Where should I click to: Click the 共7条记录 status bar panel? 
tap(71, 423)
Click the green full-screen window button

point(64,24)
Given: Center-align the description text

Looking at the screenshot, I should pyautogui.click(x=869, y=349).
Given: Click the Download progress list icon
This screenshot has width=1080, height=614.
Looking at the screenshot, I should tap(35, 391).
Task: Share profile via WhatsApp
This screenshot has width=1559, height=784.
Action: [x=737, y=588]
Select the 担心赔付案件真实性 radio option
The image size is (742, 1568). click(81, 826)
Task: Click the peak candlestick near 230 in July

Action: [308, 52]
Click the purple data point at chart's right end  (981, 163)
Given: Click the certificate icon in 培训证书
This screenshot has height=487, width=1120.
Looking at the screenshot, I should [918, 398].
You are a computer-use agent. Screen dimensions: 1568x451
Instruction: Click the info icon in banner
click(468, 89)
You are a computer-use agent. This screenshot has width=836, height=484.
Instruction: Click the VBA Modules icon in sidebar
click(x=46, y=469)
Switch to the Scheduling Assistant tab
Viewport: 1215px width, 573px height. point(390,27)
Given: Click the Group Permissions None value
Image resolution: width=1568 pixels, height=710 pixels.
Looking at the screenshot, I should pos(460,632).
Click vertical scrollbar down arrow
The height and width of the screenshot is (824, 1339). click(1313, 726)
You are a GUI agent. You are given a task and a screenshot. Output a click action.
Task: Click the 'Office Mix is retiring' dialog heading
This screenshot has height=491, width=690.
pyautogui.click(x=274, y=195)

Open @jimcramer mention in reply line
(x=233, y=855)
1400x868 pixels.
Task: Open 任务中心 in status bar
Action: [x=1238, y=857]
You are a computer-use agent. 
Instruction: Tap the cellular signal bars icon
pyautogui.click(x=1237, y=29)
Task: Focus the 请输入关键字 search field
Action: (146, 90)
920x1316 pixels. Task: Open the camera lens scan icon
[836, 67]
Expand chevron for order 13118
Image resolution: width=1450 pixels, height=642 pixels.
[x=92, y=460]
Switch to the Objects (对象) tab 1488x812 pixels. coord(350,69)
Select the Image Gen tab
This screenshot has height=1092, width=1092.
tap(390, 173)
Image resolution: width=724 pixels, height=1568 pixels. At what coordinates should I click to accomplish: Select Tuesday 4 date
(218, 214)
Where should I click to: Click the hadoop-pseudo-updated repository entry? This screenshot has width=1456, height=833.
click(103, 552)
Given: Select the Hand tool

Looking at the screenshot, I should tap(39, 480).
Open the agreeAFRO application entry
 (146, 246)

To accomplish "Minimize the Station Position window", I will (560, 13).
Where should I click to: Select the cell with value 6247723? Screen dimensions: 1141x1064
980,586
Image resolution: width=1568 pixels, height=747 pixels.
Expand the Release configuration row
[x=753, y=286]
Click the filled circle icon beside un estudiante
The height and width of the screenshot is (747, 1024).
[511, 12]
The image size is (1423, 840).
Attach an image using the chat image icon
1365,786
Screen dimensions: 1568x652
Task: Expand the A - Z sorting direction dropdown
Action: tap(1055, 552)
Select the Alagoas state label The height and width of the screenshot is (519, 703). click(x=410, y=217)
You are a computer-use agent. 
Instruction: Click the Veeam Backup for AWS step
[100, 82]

========

> [DIRECTION] Transcribe the entries above without any changes, starting at the line that contains "Given: Center-align the description text" and ending at the line that contains "Viewport: 1215px width, 573px", with both of those lines included.

> [FULL SOLUTION]
Given: Center-align the description text

Looking at the screenshot, I should pyautogui.click(x=869, y=349).
Given: Click the Download progress list icon
This screenshot has width=1080, height=614.
Looking at the screenshot, I should tap(35, 391).
Task: Share profile via WhatsApp
This screenshot has width=1559, height=784.
Action: [x=737, y=588]
Select the 担心赔付案件真实性 radio option
The image size is (742, 1568). click(81, 826)
Task: Click the peak candlestick near 230 in July

Action: [308, 52]
Click the purple data point at chart's right end  (981, 163)
Given: Click the certificate icon in 培训证书
This screenshot has height=487, width=1120.
Looking at the screenshot, I should [918, 398].
You are a computer-use agent. Screen dimensions: 1568x451
Instruction: Click the info icon in banner
click(468, 89)
You are a computer-use agent. This screenshot has width=836, height=484.
Instruction: Click the VBA Modules icon in sidebar
click(x=46, y=469)
Switch to the Scheduling Assistant tab
Viewport: 1215px width, 573px height. point(390,27)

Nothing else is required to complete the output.